> _WHAT TO PRODUCE_: Each line below from the one containing "Screen dimensions: 1032x645" through the one containing "Click the Household Size column header" is to be given again exactly, and no line outside that span.

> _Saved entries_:
┌──

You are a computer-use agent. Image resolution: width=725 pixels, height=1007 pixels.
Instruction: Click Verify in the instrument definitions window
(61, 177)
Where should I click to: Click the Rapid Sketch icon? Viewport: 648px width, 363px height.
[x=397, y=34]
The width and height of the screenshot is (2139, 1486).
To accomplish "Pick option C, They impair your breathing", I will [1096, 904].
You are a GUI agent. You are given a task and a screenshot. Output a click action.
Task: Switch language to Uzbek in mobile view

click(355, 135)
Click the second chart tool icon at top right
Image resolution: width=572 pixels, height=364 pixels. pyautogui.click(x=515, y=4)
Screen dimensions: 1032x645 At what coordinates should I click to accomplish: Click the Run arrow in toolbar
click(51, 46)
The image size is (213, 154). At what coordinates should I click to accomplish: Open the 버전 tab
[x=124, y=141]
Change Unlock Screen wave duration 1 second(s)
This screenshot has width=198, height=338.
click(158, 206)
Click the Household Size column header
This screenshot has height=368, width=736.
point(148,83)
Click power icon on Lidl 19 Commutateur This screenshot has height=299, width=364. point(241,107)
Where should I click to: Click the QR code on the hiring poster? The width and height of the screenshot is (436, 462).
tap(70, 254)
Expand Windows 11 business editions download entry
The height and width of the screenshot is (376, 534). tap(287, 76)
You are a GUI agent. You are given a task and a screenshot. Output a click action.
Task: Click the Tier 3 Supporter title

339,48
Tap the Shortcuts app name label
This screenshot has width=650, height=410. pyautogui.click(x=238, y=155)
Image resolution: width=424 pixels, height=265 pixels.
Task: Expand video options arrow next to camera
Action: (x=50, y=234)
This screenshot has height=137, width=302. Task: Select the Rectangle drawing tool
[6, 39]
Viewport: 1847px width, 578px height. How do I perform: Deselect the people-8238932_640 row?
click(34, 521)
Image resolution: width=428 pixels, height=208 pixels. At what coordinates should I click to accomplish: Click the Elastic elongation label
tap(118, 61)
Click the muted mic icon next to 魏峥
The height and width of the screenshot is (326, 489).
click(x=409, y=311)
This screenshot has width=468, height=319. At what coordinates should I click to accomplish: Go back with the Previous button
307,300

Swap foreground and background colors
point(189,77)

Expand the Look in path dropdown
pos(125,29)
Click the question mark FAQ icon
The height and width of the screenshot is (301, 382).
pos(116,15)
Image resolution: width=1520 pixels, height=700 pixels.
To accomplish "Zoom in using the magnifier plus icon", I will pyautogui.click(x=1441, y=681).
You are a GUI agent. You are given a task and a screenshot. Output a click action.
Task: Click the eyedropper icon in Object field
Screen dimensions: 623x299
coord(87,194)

└──

> _TASK RESULT_:
Screen dimensions: 1032x645 At what coordinates should I click to accomplish: Click the Run arrow in toolbar
click(51, 46)
The image size is (213, 154). At what coordinates should I click to accomplish: Open the 버전 tab
[x=124, y=141]
Change Unlock Screen wave duration 1 second(s)
This screenshot has width=198, height=338.
click(158, 206)
Click the Household Size column header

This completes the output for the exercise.